Bayer Aktie: Goldman Sachs stockt auf
Die US-Investmentbank hat ihre Stimmrechtsanteile an Bayer auf über fünf Prozent ausgebaut. Dies signalisiert Vertrauen in die Sanierungsstrategie des Konzerns, der 2025 einen hohen Nettoverlust verbuchte.

- Goldman Sachs überschreitet Fünf-Prozent-Schwelle
- Bayer meldet Milliardenverlust für 2025
- Stabile Prognosen für das laufende Jahr
- Fortschritte bei Glyphosat-Vergleich erwartet
Während einige Investoren dem Leverkusener Konzern zuletzt den Rücken kehrten, setzt ein Schwergewicht der Wall Street ein deutliches Zeichen. Goldman Sachs hat seine Beteiligung an Bayer signifikant ausgebaut und dabei eine wichtige Meldeschwelle überschritten. Dieser Schritt erfolgt mitten in einer Phase, in der CEO Bill Anderson versucht, die juristischen Altlasten des Unternehmens endgültig zu bewältigen.
Goldman Sachs überschreitet Fünf-Prozent-Hürde
Die US-Investmentbank hält nun insgesamt 5,20 Prozent der Stimmrechte, wie aus einer am heutigen Dienstag veröffentlichten Mitteilung hervorgeht. Zuvor lag die Position bei 4,13 Prozent. Besonders auffällig ist dabei der Zuwachs bei den direkt gehaltenen Aktien: Dieser Anteil kletterte von 0,25 auf 0,93 Prozent. Der Großteil der Position wird weiterhin über Finanzinstrumente abgebildet.
Das verstärkte Engagement von Goldman Sachs bildet einen Kontrast zu den Bewegungen anderer institutioneller Anleger. Zuletzt hatten Investoren wie Inclusive Capital ihre Positionen bei Bayer reduziert. Der Einstieg oder Ausbau durch einen Akteur wie Goldman Sachs wird am Markt häufig als Signal für ein wachsendes Vertrauen in die langfristige Sanierungsstrategie gewertet.
Rote Zahlen und stabiler Ausblick
Die Aufstockung folgt auf die Veröffentlichung der Bilanz für das Geschäftsjahr 2025. Bayer erzielte zwar einen Umsatz von 45,575 Milliarden Euro, was einem währungsbereinigten Plus von 1,1 Prozent entspricht. Dennoch verbuchte der Konzern unter dem Strich einen Nettoverlust von 3,62 Milliarden Euro.

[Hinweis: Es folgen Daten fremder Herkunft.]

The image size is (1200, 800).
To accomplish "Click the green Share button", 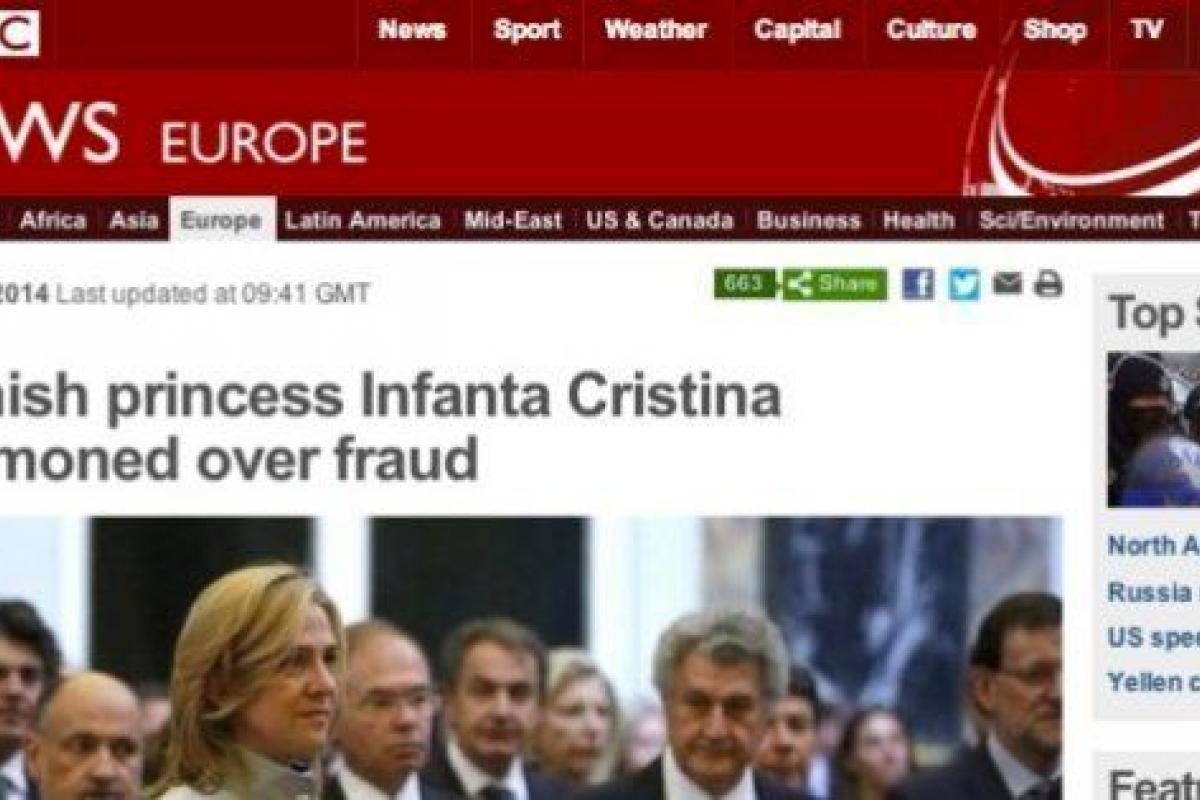I will 835,284.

Verantwortlich dafür waren vor allem hohe Sonderbelastungen für die laufenden Rechtsstreitigkeiten in den USA.
Für das laufende Jahr 2026 zeigt sich das Management jedoch stabilisiert. Die Umsatzprognose liegt zwischen 45 und 47 Milliarden Euro. Beim bereinigten EBITDA erwartet Bayer einen Wert zwischen 9,6 und 10,1 Milliarden Euro. Das bereinigte Ergebnis je Aktie soll sich in einer Spanne von 4,30 bis 4,80 Euro bewegen.
Rechtsstreitigkeiten und Pharma-Hoffnungen
Ein entscheidender Faktor für die Stimmung der Anleger bleibt der Fortschritt beim Glyphosat-Vergleich. Das nationale Paket über 7,25 Milliarden US-Dollar hat bereits eine vorläufige gerichtliche Zustimmung erhalten. CEO Bill Anderson verfolgt das Ziel, die Rechtsrisiken bis zum Ende des Jahres 2026 weitgehend einzudämmen, um den Fokus wieder voll auf das operative Geschäft zu lenken.

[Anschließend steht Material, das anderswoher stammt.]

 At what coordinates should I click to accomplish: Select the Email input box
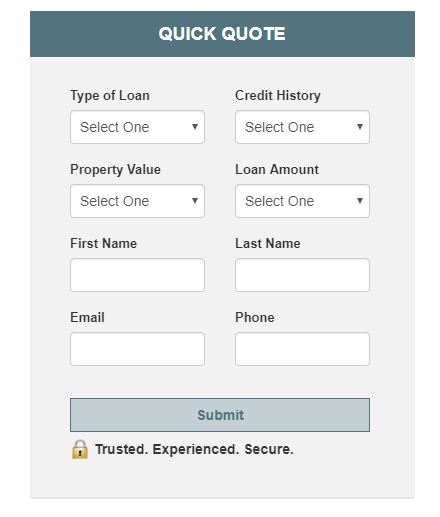(137, 349)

In der Pharmasparte gibt es derweil Lichtblicke bei den neueren Produkten. Das Krebsmedikament Nubeqa und das Nierenmittel Kerendia sollen im Jahr 2026 jeweils um rund 50 Prozent wachsen. Diese Zuwächse sind für Bayer essenziell, um den Umsatzdruck abzufedern, der durch auslaufende Patente bei älteren Kassenschlagern wie dem Augenmittel Eylea entsteht. Hier bereiten sich Wettbewerber nach entsprechenden Einigungen bereits auf den Markteintritt von Biosimilars vor.
Das Erreichen der Fünf-Prozent-Marke durch Goldman Sachs unterstreicht, dass Großinvestoren trotz der massiven Nettoverluste des Vorjahres auf eine erfolgreiche Restrukturierung setzen. Die Umsetzung des milliardenschweren Vergleichs bis Ende 2026 bleibt dabei der zentrale Meilenstein für die Bewertung der Aktie.